IL-37 in Acute Coronary Syndrome )
ACS is a type of acute cardiovascular disease that includes unstable angina and acute myocardial infarction associated with a rupture that usually accompanied by inflammation. Various studies have shown a positive association between IL-6 and TNF-α levels with the severity of the coronary syndrome and mortality. Notably, IL-37 levels are also significantly elevated in patients with ACS without apparent anti-inflammatory effects.
Cytokines in Heart Failure)
Many reports indicate that the levels of TNF-α, IL-1, IL-6, and IL-18 are increased in patients with heart failure and their increase is directly related to the severity of the failure. Inflammatory cytokines modulate myocardial function by stimulating fibroblasts, ultimately reducing cardiomyocyte contractile function. Inflammatory cytokines (TNF-α and IL-6) are elevated in the acute stages of myocardial infarction, which can lead to hypertrophy. The response of cytokines is completely under the control of the immune system. The levels of inflammatory cytokines in heart failure increase, but they are initially low, so they require sensitive tests and high costs for diagnosis. TNF-α plays an important role in causing heart failure. Thalidomide is known as anti-TNF-α (immunotherapy drug group), used in patients with heart failure and has been shown to reduce mortality. TNF-α levels increased during the analysis but its mechanism of action is still unclear. It has also been shown that chemokines by transferring leukocytes to the inflamed area can lead to a more severe inflammatory response, resulting in impaired cardiomyocyte function and ultimately ventricular deformity.
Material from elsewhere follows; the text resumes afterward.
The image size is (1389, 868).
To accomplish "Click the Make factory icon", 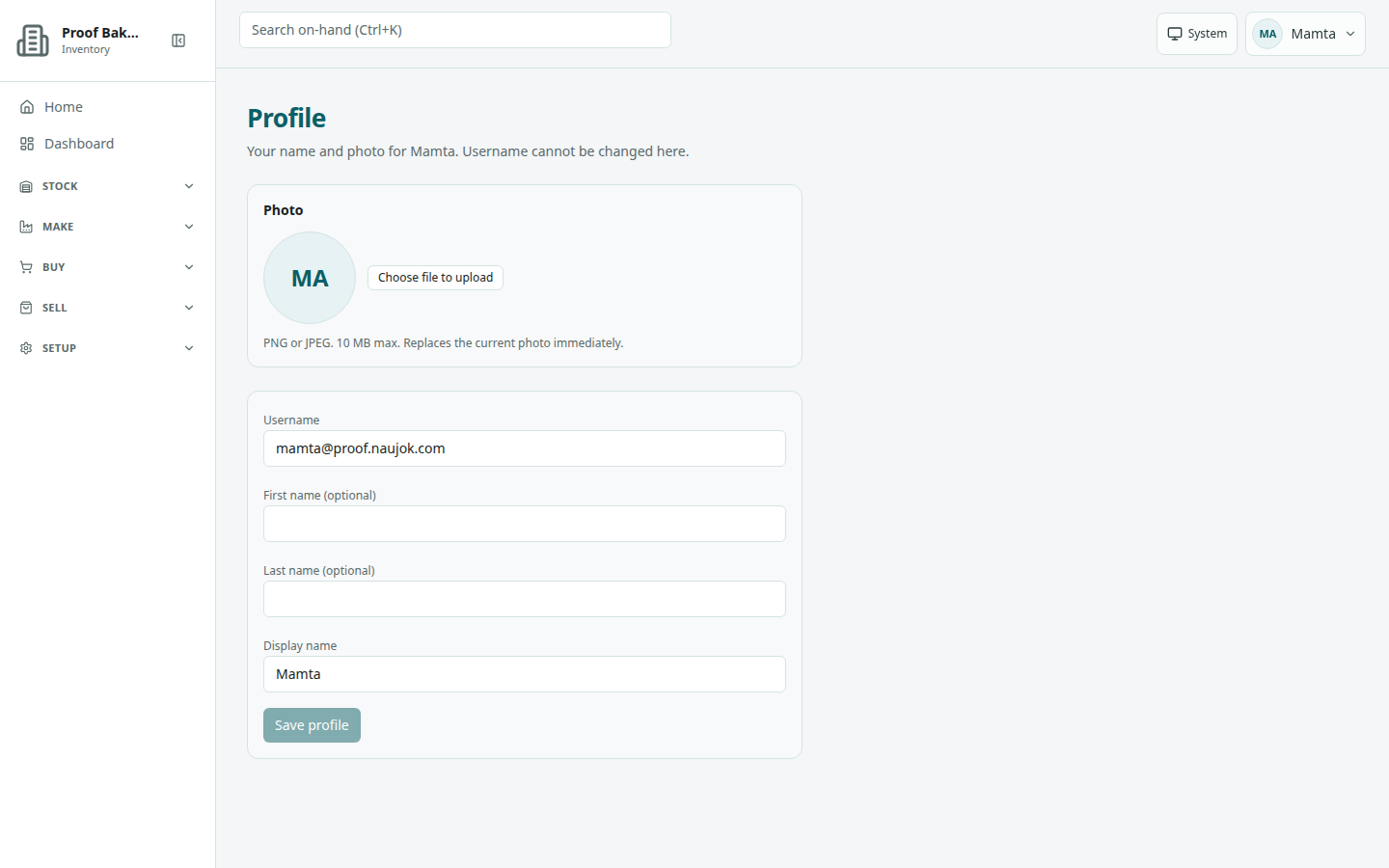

Methods: In the first study, hospitalized patients with high levels of IL-37 were evaluated. In the second study, the role of T cell-derived interleukin was investigated.
Results: In the first study, the frequency of hospitalization and mortality from heart failure decreased. A second study showed that T-cell-derived interleukin may be regulated automatically and make slow the progression of heart failure through T cells.
Conclusion: Research over the past years on cytokines and the interleukin family has been remarkable, and there is evidence that its members play a role in cardiovascular disease. various studies have shown that most members of this family have exacerbated function in atherosclerosis, myocardial infarction, or stroke. Various clinical trials are currently underway, and their positive results may be conceptual for the involvement of the immune system, especially cytokines, in cardiovascular disease. However, studies indicate the critical role and potential therapeutic potential of the IL-1 family in cardiovascular disease.